WHAT TO PRODUCE: With every mark kept, transcribe all of the records.

DATA RECORDS:
—————

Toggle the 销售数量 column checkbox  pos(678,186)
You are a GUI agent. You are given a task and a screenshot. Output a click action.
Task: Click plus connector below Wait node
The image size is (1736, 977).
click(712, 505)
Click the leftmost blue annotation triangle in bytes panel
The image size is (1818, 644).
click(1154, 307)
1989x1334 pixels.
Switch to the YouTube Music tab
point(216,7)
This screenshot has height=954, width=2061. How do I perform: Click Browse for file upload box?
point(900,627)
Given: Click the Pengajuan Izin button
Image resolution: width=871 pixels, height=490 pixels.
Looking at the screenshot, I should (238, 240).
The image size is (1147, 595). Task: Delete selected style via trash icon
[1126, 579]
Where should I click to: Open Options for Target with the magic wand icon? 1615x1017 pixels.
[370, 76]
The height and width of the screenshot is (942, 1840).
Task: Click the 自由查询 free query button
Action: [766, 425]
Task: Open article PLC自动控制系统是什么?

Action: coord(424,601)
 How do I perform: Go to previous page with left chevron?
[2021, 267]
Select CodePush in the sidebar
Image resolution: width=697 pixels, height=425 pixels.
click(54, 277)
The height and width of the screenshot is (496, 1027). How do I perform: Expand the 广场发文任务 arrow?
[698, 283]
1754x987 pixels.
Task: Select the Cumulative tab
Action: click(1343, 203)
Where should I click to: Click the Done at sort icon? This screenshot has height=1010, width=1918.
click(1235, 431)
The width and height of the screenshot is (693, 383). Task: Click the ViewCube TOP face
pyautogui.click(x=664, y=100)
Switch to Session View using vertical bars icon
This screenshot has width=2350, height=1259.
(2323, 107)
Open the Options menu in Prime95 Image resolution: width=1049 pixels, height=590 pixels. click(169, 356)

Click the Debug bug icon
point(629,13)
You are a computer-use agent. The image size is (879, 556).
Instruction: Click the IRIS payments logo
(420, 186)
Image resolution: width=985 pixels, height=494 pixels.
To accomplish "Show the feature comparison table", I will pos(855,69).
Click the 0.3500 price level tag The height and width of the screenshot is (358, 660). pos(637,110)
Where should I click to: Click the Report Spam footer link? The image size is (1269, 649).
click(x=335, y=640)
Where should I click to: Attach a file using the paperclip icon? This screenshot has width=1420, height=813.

—————

ANSWER SECTION:
Toggle the 销售数量 column checkbox  pos(678,186)
You are a GUI agent. You are given a task and a screenshot. Output a click action.
Task: Click plus connector below Wait node
The image size is (1736, 977).
click(712, 505)
Click the leftmost blue annotation triangle in bytes panel
The image size is (1818, 644).
click(1154, 307)
1989x1334 pixels.
Switch to the YouTube Music tab
point(216,7)
This screenshot has height=954, width=2061. How do I perform: Click Browse for file upload box?
point(900,627)
Given: Click the Pengajuan Izin button
Image resolution: width=871 pixels, height=490 pixels.
Looking at the screenshot, I should (238, 240).
The image size is (1147, 595). Task: Delete selected style via trash icon
[1126, 579]
Where should I click to: Open Options for Target with the magic wand icon? 1615x1017 pixels.
[370, 76]
The height and width of the screenshot is (942, 1840).
Task: Click the 自由查询 free query button
Action: [766, 425]
Task: Open article PLC自动控制系统是什么?

Action: coord(424,601)
 How do I perform: Go to previous page with left chevron?
[2021, 267]
Select CodePush in the sidebar
Image resolution: width=697 pixels, height=425 pixels.
click(54, 277)
The height and width of the screenshot is (496, 1027). How do I perform: Expand the 广场发文任务 arrow?
[698, 283]
1754x987 pixels.
Task: Select the Cumulative tab
Action: click(1343, 203)
Where should I click to: Click the Done at sort icon? This screenshot has height=1010, width=1918.
click(1235, 431)
The width and height of the screenshot is (693, 383). Task: Click the ViewCube TOP face
pyautogui.click(x=664, y=100)
Switch to Session View using vertical bars icon
This screenshot has width=2350, height=1259.
(2323, 107)
Open the Options menu in Prime95 Image resolution: width=1049 pixels, height=590 pixels. click(169, 356)

Click the Debug bug icon
point(629,13)
You are a computer-use agent. The image size is (879, 556).
Instruction: Click the IRIS payments logo
(420, 186)
Image resolution: width=985 pixels, height=494 pixels.
To accomplish "Show the feature comparison table", I will pos(855,69).
Click the 0.3500 price level tag The height and width of the screenshot is (358, 660). pos(637,110)
Where should I click to: Click the Report Spam footer link? The image size is (1269, 649).
click(x=335, y=640)
Where should I click to: Attach a file using the paperclip icon? This screenshot has width=1420, height=813.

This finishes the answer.